## Exercise goal:
Rewrite the listing below with "row" swapped for "line" everywhere it occurs and all else unchanged, leaving out the pictures.

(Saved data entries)
+++

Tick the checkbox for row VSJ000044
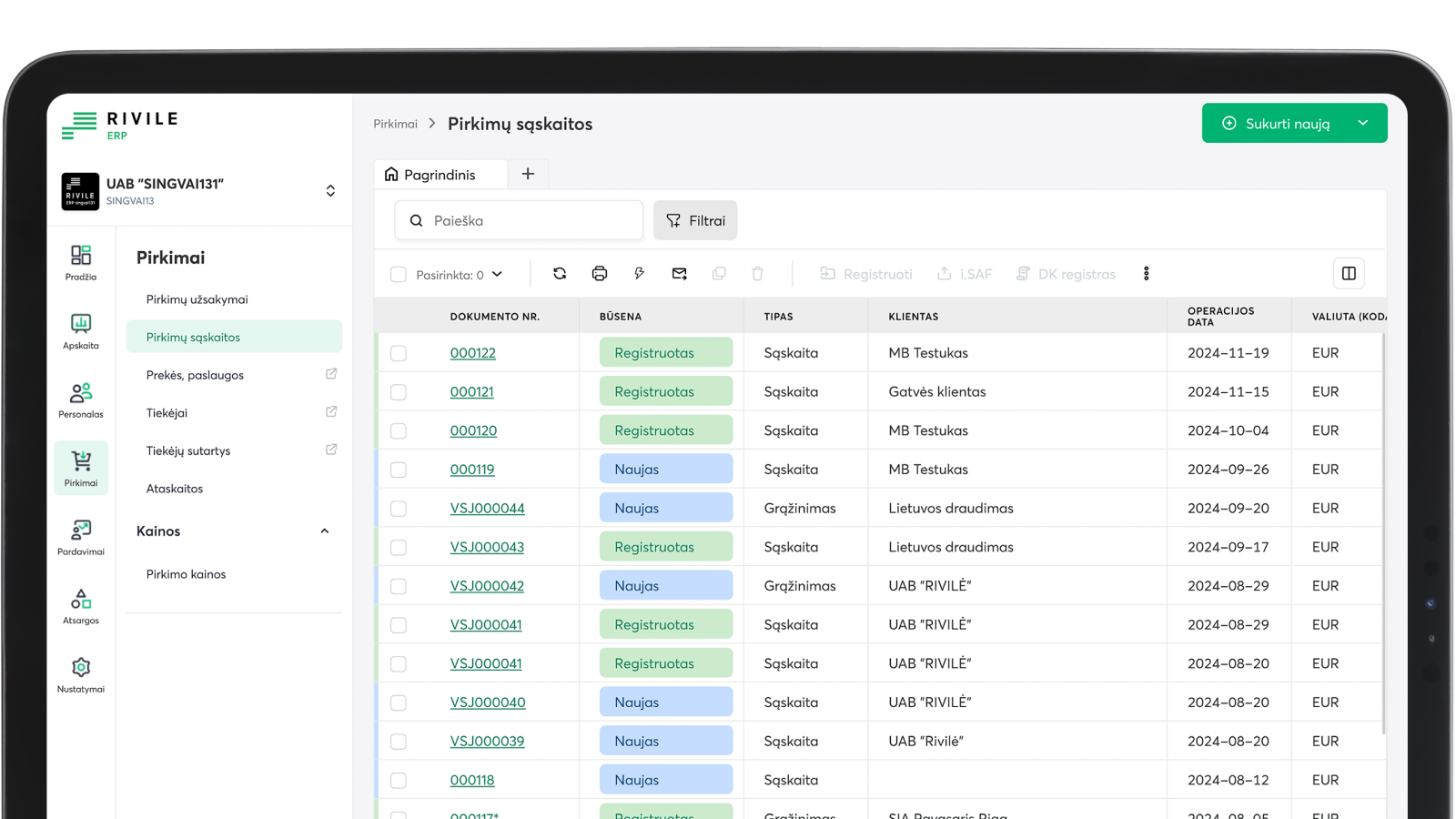 [399, 509]
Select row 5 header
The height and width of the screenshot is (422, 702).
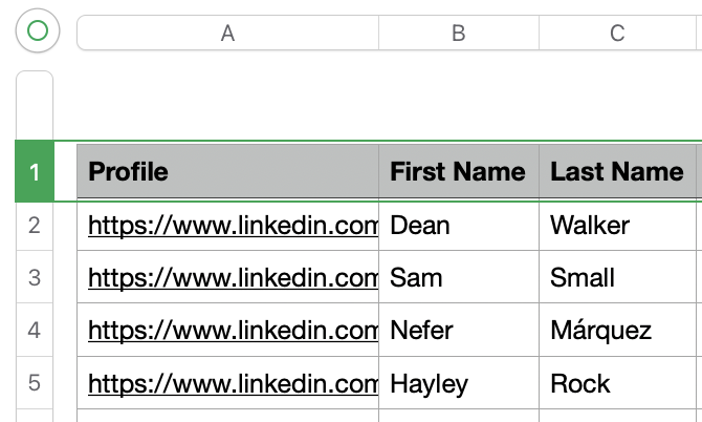point(34,383)
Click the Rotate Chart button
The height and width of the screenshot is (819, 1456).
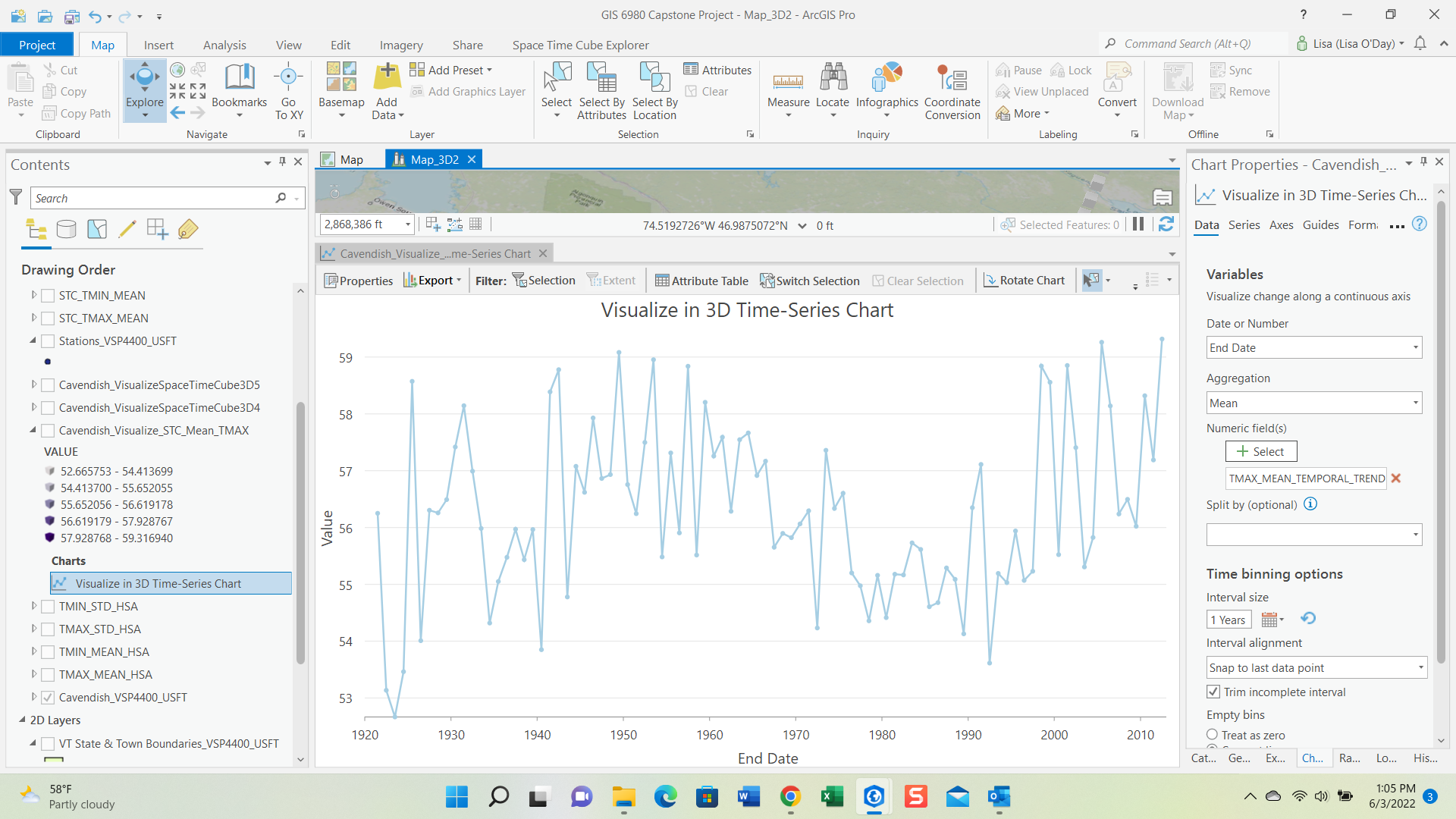click(x=1024, y=281)
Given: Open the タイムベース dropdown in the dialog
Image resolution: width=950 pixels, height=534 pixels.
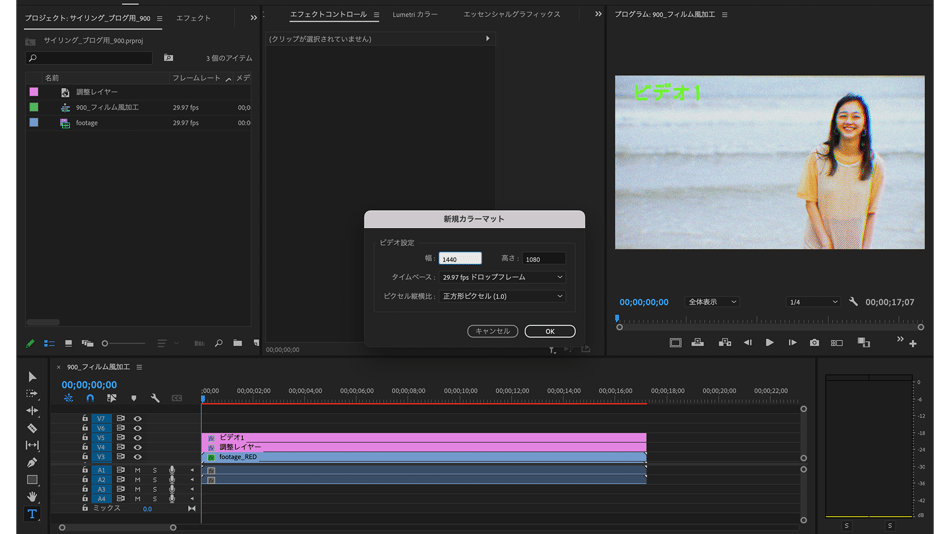Looking at the screenshot, I should click(x=502, y=277).
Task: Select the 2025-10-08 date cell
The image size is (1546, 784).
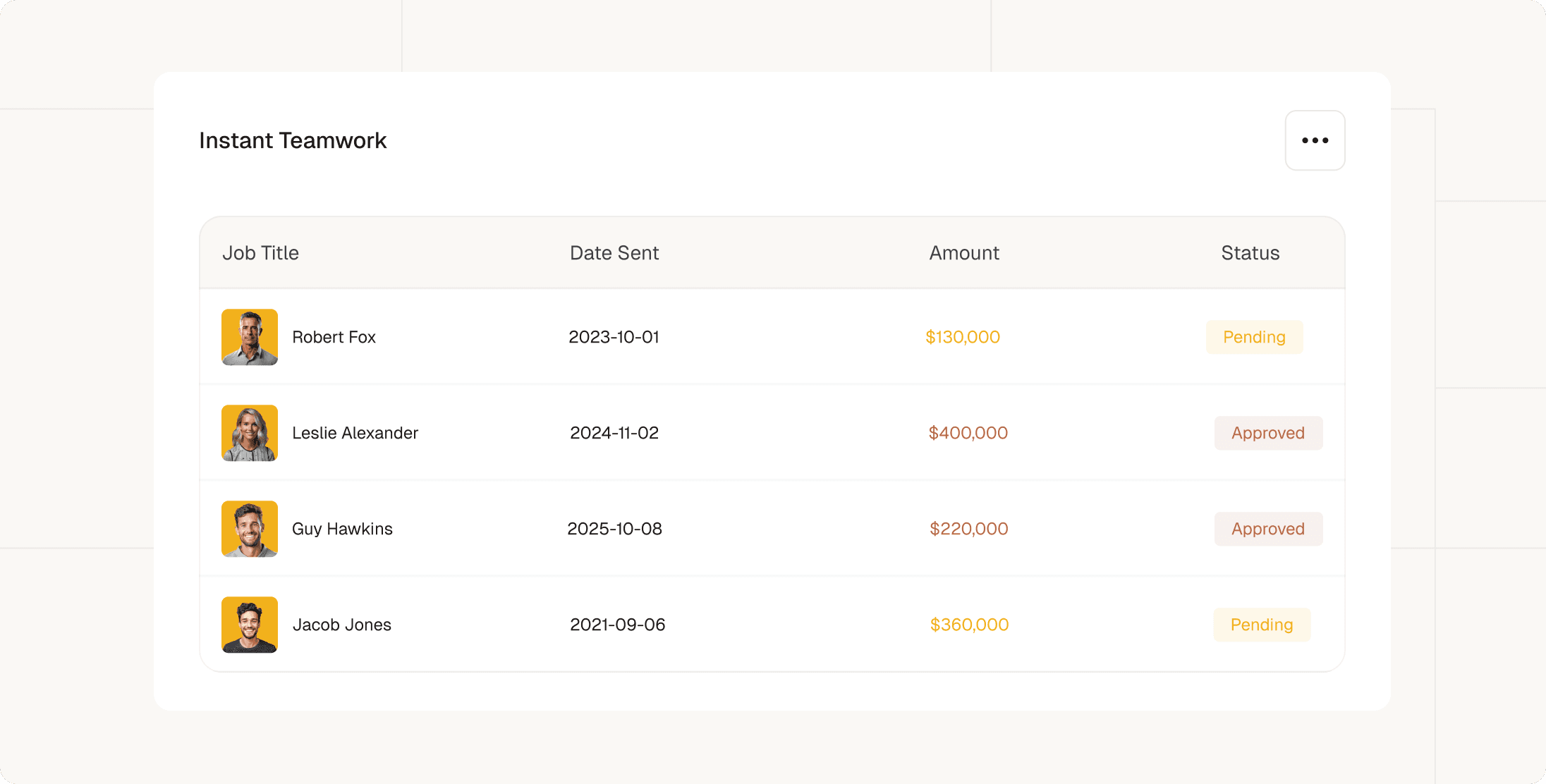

+++

## Correct answer:
Tick the checkbox for line VSJ000044
 [399, 509]
Select line 5 header
The height and width of the screenshot is (422, 702).
point(34,383)
Click the Rotate Chart button
The height and width of the screenshot is (819, 1456).
click(x=1024, y=281)
Given: Open the タイムベース dropdown in the dialog
Image resolution: width=950 pixels, height=534 pixels.
Looking at the screenshot, I should click(x=502, y=277).
Task: Select the 2025-10-08 date cell
The image size is (1546, 784).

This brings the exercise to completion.